▸ **EXERCISE TEXT**

Bristol Roundup Business Opinion

From Skeptic to Supporter: Dr. Kenneth Benoit

By Kurt A. Barwis, FACHE, President & CEO
1484743_700564060004636_6567864135581072783_nBRISTOL – When retired surgeon Kenneth Benoit, MD, first learned of our plans to be acquired by an investor-owned health system, he was skeptical. In fact, Dr. Benoit says he “had a bias against it.”
But, as a member of the Bristol Hospital Board of Directors, Dr. Benoit applied his 30 years of medical experience to evaluating the potential impact of affiliating with a national health system.  Now he regards the partnership of Yale-New Haven Hospital and Tenet Health “as the best of all worlds for Bristol Hospital, and I think the community will eventually see that as time goes on.”
What changed his mind?
As a vascular surgeon, Dr. Benoit has been on the front lines of the dramatic changes in health care in the last 40 years. Shortly after he joined Surgical Associates of Bristol in 1977, the three man group became one, and Dr. Benoit was a solo practitioner for a year. He recalls barely seeing his family for that year and promised his wife, he would find two surgical partners.
“We had a great run for 30 years,” he says of his partnership with Dr. Dan Scoppetta and Dr. Jim Sayre. All three of the surgeons took turns as chief of surgery and chief of staff at Bristol Hospital during their careers.
But when Dr. Benoit retired he already saw the difficult future for small physician groups. “Private practices are dying, and even big physician groups will become part of hospital foundations soon. It is just too difficult in this health care environment.”
During his due diligence visits to community hospitals owned by Vanguard Health Systems, and then Tenet Health, Dr. Benoit saw the same pressures on small hospitals were relieved by becoming part of investor-owned national health systems.
Dr. Benoit saw the benefits of investment in new technology, enhanced facilities, and advances in clinical care and service to the community at the hospitals he visited. But he wanted to know what the doctors thought.
He discovered, somewhat to his surprise, that the doctors told him “they were actually happier in their new situation. The hospitals had the technology and equipment they needed to help practice better quality medicine. Their morale seemed better.”
“I detected a better morale at all the community hospitals we visited. The doctors were content with their lifestyle and their practice of medicine. I did not get one complaint about any interference with the quality of their practice of medicine.”
By the end of the due diligence visits, Dr. Benoit was convinced.
“I started out with a bias against the for-profit health systems and I was completely sold at the end that it is the best thing for our community in Bristol.”

▸ **PROBLEM 1**
In the article about Dr. Kenneth Benoit, why did he promise his wife he would find two surgical partners?
▸ **PROBLEM 2**
Answer these questions from the article about Dr. Kenneth Benoit.
(a) In what year did he join Surgical Associates of Bristol?
(b) How many years of medical experience did he bring to his review as a board member?
(c) Which health systems owned the community hospitals he visited during due diligence?
▸ **PROBLEM 3**
Transcribe the part of the article about Dr. Kenneth Benoit that opens with the words containing "What changed his" and closes with "two surgical partners.".

▸ **PROVIDED INFORMATION**

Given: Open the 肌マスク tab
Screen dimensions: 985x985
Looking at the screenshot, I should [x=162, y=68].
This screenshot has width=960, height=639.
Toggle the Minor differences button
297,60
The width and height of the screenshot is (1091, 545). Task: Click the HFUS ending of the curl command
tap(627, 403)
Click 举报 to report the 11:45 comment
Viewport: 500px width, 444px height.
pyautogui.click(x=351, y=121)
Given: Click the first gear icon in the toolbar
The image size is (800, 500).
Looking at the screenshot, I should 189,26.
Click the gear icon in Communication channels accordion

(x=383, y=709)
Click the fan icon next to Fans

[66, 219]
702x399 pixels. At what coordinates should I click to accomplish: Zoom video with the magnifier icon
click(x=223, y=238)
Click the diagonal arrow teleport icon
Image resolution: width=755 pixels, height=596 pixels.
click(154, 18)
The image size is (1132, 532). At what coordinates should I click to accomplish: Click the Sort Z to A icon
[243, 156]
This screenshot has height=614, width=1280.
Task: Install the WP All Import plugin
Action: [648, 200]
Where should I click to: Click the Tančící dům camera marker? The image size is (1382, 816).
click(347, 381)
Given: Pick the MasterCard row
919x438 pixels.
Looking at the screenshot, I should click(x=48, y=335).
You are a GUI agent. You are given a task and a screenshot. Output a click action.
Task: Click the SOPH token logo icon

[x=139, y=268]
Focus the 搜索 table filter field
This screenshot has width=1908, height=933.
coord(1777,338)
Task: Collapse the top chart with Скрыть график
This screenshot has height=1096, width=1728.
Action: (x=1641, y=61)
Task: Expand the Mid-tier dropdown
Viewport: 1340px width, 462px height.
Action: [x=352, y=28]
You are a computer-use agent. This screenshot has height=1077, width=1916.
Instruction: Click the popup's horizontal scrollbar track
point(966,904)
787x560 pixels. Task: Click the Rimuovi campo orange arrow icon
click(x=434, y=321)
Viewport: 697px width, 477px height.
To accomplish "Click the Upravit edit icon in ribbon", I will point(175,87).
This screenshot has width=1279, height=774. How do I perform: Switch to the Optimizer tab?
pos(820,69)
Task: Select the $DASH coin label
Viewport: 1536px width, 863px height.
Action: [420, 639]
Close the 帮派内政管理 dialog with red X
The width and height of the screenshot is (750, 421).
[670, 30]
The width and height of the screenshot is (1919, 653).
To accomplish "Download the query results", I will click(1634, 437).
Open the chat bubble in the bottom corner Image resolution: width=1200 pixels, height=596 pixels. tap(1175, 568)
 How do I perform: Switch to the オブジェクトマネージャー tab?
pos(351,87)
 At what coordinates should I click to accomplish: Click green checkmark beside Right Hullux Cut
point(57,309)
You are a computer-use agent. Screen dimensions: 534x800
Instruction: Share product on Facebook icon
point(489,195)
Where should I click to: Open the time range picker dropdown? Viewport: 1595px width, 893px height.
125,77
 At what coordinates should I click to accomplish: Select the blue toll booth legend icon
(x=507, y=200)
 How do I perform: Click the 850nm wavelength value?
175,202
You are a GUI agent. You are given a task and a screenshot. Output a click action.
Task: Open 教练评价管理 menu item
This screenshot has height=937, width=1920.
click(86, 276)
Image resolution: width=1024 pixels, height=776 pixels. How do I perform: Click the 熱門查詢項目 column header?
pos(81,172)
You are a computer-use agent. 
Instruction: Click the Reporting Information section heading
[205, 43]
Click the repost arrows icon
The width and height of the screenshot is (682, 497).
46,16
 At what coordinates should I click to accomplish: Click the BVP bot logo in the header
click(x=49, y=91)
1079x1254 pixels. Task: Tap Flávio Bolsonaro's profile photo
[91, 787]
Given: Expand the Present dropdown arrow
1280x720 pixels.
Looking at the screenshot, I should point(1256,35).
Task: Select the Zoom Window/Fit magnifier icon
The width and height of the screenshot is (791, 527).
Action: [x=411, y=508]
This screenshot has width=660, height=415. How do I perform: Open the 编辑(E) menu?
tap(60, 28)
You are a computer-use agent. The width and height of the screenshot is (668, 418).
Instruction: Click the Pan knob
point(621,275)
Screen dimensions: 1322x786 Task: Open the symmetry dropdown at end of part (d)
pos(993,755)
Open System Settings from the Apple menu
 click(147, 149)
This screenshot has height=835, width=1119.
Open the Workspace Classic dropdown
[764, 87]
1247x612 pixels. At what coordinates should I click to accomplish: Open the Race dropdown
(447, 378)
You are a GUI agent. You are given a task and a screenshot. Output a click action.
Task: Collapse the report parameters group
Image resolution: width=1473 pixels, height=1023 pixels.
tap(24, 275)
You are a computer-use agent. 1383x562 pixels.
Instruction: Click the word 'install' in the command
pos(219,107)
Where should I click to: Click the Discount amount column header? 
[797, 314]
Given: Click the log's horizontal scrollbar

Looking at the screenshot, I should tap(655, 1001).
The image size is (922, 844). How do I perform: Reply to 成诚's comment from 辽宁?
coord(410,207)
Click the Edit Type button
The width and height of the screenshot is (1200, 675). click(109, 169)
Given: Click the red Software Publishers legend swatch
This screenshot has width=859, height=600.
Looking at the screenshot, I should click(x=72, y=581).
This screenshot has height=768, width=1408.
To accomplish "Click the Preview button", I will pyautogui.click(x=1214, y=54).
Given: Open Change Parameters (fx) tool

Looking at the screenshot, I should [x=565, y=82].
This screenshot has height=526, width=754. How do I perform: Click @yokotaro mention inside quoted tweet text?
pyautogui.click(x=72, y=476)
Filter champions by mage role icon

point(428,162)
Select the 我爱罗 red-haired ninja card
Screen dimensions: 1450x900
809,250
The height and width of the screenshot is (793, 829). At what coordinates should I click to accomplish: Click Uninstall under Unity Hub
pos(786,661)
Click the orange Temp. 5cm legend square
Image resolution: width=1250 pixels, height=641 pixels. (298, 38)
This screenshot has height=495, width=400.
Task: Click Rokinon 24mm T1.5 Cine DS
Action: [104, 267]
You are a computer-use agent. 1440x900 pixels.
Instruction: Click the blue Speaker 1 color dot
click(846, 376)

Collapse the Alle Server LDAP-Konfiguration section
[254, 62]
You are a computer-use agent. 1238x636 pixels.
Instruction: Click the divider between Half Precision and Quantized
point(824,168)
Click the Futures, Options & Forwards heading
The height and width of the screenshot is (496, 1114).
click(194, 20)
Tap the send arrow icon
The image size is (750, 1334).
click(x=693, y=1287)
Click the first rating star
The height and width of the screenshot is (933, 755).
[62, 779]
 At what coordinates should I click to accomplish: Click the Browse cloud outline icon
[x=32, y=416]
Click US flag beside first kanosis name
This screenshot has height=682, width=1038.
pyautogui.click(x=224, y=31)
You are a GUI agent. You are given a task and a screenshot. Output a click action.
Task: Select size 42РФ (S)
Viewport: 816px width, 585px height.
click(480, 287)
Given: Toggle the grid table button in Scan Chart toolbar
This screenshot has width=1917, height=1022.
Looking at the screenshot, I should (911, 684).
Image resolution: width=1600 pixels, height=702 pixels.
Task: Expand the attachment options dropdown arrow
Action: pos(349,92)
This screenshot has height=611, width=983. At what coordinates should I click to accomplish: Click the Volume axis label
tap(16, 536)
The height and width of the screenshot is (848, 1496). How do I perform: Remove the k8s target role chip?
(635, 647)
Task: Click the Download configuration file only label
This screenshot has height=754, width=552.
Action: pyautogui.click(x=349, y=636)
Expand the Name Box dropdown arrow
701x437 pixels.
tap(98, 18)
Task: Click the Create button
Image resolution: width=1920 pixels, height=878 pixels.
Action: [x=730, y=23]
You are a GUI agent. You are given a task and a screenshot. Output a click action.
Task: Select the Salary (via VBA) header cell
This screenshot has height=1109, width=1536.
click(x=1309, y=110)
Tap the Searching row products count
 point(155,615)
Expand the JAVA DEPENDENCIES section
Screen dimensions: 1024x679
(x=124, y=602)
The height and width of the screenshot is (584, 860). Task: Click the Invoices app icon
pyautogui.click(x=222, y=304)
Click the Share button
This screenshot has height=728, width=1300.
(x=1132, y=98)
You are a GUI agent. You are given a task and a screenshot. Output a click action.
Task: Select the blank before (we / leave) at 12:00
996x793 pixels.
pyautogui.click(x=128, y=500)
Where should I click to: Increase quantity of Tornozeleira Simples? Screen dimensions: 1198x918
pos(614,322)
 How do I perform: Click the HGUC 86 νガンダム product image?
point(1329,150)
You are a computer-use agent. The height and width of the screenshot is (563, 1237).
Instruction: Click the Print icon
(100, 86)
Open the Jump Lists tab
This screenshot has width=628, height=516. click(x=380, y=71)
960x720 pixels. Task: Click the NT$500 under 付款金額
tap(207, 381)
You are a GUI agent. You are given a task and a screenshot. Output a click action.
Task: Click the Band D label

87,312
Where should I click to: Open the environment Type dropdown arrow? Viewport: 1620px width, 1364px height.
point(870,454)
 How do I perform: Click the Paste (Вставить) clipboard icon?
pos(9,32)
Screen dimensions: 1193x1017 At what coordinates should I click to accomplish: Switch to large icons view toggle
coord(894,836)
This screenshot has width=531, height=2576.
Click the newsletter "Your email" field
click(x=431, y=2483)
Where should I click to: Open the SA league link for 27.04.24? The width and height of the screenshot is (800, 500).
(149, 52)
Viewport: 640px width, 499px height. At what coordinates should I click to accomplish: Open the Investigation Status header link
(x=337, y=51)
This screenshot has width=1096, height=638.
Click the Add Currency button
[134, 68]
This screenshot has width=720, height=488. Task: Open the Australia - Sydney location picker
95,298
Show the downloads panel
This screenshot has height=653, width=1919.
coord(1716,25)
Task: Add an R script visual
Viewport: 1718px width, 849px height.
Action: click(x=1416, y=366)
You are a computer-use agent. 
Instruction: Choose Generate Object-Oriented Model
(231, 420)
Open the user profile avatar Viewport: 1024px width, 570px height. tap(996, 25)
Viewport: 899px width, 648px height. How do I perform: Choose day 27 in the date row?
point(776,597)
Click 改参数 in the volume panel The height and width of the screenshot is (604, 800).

▸ **YOUR RESPONSE 1**
After the three-man group shrank to one, he worked alone for a year and barely saw his family. So he promised his wife he would find two surgical partners.

▸ **YOUR RESPONSE 2**
(a) 1977
(b) 30 years
(c) Vanguard Health Systems, and then Tenet Health

▸ **YOUR RESPONSE 3**
What changed his mind?
As a vascular surgeon, Dr. Benoit has been on the front lines of the dramatic changes in health care in the last 40 years. Shortly after he joined Surgical Associates of Bristol in 1977, the three man group became one, and Dr. Benoit was a solo practitioner for a year. He recalls barely seeing his family for that year and promised his wife, he would find two surgical partners.